● **Activity**
Exact copy, pictures excluded: set down only the lines from the one with "Image resolution: width=698" through the end of the entries, keeping both end lines.
───── Entries provided ─────
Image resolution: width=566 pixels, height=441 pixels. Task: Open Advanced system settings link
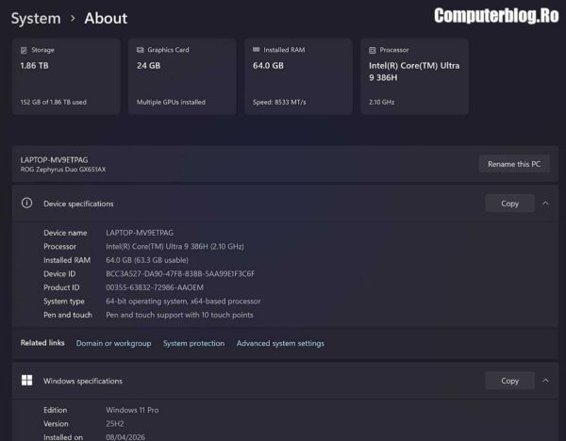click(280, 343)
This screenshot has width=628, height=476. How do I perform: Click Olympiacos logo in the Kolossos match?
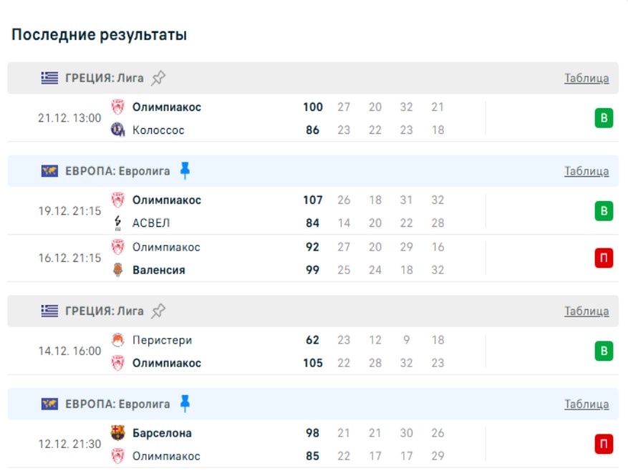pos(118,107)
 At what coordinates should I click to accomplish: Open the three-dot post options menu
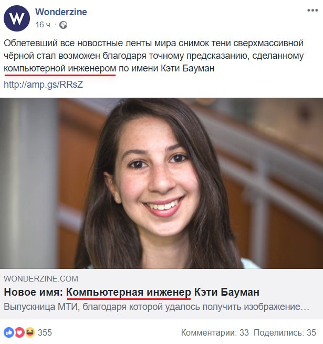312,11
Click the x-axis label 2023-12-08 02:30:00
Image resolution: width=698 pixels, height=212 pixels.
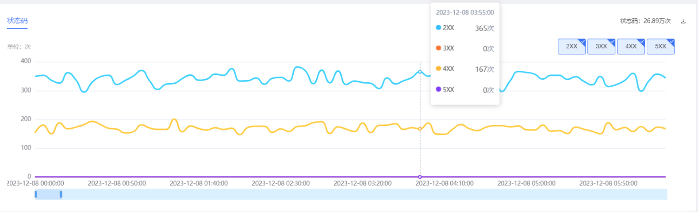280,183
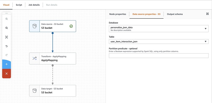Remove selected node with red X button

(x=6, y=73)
─────
● **Answer to this task**
Image resolution: width=698 pixels, height=212 pixels.
280,183
Remove selected node with red X button

(x=6, y=73)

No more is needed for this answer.